• **PROBLEM TO SOLVE**: Output exactly the lines below, starting with the line that has "Projekt organizacji ruchu" and going on through the line that has "Nieruchomość lokalowa (334, 2228)", both included, and no other lines.

━━━━━ DATA EXCERPTS

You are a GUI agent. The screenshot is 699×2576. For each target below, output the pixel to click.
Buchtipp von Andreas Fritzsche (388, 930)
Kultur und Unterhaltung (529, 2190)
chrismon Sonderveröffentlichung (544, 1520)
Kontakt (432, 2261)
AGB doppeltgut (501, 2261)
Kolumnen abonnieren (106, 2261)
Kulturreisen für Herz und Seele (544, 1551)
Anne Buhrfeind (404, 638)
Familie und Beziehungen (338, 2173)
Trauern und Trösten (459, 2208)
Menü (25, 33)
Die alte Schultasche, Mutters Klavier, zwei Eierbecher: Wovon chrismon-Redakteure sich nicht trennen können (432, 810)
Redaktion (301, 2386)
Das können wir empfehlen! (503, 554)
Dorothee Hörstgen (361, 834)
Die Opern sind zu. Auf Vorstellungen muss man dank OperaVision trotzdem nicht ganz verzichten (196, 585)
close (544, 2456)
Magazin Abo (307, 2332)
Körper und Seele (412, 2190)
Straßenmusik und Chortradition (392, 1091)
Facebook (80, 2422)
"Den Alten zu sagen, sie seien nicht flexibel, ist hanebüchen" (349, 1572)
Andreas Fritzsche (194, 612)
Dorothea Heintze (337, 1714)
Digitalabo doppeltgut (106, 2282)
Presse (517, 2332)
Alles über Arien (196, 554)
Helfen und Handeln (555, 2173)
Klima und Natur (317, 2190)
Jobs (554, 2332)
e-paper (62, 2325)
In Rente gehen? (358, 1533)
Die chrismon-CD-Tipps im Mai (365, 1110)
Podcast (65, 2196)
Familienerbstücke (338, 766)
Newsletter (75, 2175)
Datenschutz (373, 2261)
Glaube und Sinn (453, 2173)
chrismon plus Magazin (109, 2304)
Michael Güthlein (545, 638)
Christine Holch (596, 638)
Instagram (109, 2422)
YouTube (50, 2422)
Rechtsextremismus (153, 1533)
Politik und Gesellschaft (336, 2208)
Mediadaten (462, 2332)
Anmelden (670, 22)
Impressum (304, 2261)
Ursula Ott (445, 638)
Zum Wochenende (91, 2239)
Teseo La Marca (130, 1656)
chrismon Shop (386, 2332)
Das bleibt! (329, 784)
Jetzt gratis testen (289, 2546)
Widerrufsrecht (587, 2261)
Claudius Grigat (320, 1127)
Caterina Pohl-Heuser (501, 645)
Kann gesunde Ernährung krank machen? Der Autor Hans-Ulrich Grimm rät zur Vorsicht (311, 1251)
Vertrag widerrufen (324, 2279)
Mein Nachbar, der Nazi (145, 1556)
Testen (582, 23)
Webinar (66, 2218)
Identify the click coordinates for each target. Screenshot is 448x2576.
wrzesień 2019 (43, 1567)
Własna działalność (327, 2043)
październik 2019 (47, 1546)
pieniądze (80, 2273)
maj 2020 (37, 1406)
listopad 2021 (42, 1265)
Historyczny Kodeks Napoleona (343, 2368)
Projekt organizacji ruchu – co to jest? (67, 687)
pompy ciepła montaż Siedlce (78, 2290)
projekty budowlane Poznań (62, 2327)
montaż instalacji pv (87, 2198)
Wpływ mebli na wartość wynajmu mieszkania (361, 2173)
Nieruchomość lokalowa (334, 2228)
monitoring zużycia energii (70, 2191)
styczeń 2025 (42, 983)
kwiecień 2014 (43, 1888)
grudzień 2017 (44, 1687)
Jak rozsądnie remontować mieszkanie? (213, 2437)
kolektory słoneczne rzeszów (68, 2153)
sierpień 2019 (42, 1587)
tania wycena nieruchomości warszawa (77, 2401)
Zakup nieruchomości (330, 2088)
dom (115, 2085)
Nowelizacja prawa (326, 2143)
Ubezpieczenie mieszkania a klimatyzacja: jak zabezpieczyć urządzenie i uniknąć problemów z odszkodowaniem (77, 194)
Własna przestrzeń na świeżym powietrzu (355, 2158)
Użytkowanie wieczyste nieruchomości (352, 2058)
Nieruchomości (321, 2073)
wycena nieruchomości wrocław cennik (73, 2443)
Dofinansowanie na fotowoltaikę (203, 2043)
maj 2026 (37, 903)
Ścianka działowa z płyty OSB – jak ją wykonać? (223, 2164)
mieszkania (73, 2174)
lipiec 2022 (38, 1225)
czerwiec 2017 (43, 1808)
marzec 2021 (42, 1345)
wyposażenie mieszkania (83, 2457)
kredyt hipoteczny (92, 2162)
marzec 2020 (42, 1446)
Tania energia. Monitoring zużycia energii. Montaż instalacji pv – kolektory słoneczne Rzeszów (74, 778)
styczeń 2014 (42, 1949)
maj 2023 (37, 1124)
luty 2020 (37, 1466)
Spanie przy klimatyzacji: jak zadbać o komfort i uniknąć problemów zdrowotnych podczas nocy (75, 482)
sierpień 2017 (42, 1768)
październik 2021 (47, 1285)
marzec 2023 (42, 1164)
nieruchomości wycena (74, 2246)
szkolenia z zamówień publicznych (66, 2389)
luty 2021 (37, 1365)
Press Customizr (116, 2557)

━━━━━━━━━━

• **SOLUTION FOR THIS PROBLEM**:
Projekt organizacji ruchu – co to jest? (67, 687)
pompy ciepła montaż Siedlce (78, 2290)
projekty budowlane Poznań (62, 2327)
montaż instalacji pv (87, 2198)
Wpływ mebli na wartość wynajmu mieszkania (361, 2173)
Nieruchomość lokalowa (334, 2228)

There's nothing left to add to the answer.